Casomai il problema è l'entità dei finanziamenti disponibili. Nel corso dell'ultimo decennio sono sempre andati diminuendo, ed ora il bando principale per gli astronomi dell'INAF, il cosiddetto PRIN (Programmi di Ricerca di Rilevante Interesse Nazionale), consta di 7-800mila euro per anno per un bacino potenziale di un migliaio di scienziati. Apparentemente sembrano grandi cifre, e certamente lo sono se pesate su scala personale, ma si pensi che rispetto anche al bilancio di un piccolo comune italiano sono autentici spiccioli, e che analoghi bandi di altri paesi europei a noi omologhi, rispetto al numero di scienziati coinvolti, sono da due a quattro volte superiori.
Per fortuna esistono anche altre fonti di finanziamento, tutte premiali. per progetti legati allo spazio esistono finanziamenti da parte dell'ASI, Agenzia Spaziale Italiana, e di importanza sempre crescente per la loro entità, finanziamenti provenienti dall'Unione Europea.

Anche in questo caso il meccanismo è sostanzialmente analogo, sempre di tipo premiale tramite un progetto di ricerca e più livelli di valutazione. Ovviamente però la competizione è molto più accanita, visto che ci si trova a dover competere con scienziati di tutta Europa. E' quindi con legittimo orgoglio che segnalo come pochi giorni fa un collega dell'Osservatorio Astronomico di Brera, Luigi Guzzo, ha ottenuto un cospicuo finanziamento, circa 1.7 milioni di euro per la durata di cinque anni, per la costituzione di un gruppo di ricerca con lo scopo scientifico di studiare, in generale, le problematiche legate all'energia oscura.
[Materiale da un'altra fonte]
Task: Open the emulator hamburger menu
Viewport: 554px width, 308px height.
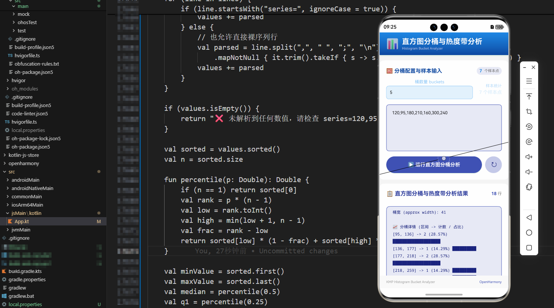Action: click(529, 81)
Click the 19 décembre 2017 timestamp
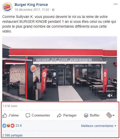Screen dimensions: 120x139 click(32, 10)
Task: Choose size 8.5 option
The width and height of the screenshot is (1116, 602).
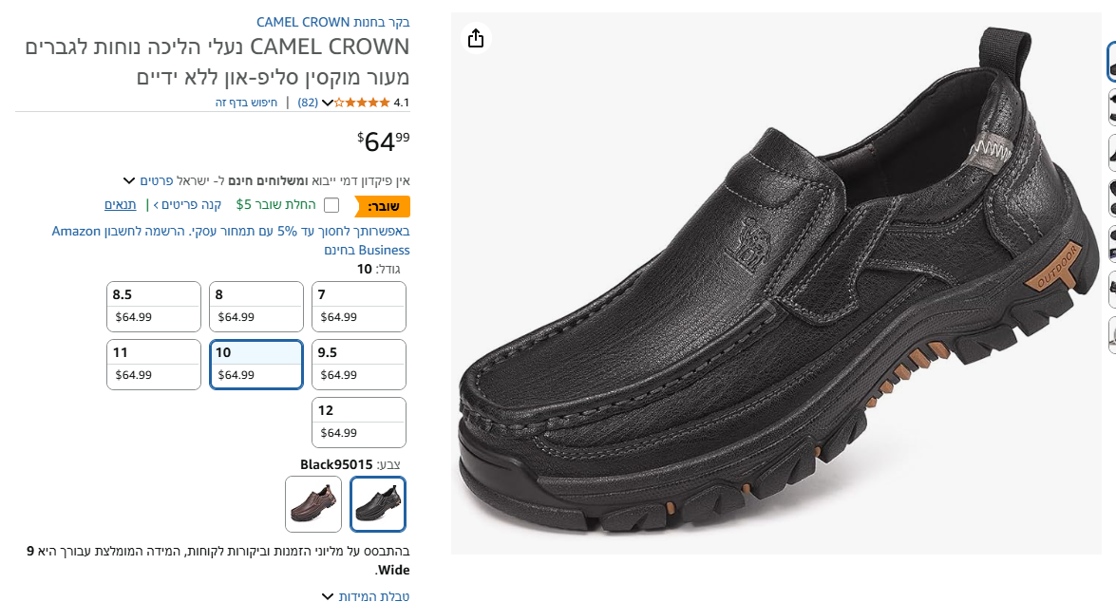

Qui potete sentire la sua intervista sul sito media INF.

Naturalmente il merito è solo di Gigi, ma rimane comunque vero che la presenza nel contesto dell'Istituto Nazionale di AstroFisica (INAF), di eccellenze riconosciute come quelle rappresentate dal nostro collega, è un chiaro sintomo di quale ricchezza intellettuale sia presente nei nostri istituti di ricerca e di quanto questa potrebbe essere preziosa per la nostra economia una maggiore valorizzazione di queste conoscenze.

Un tema complesso ed interessante su cui torneremo in futuro.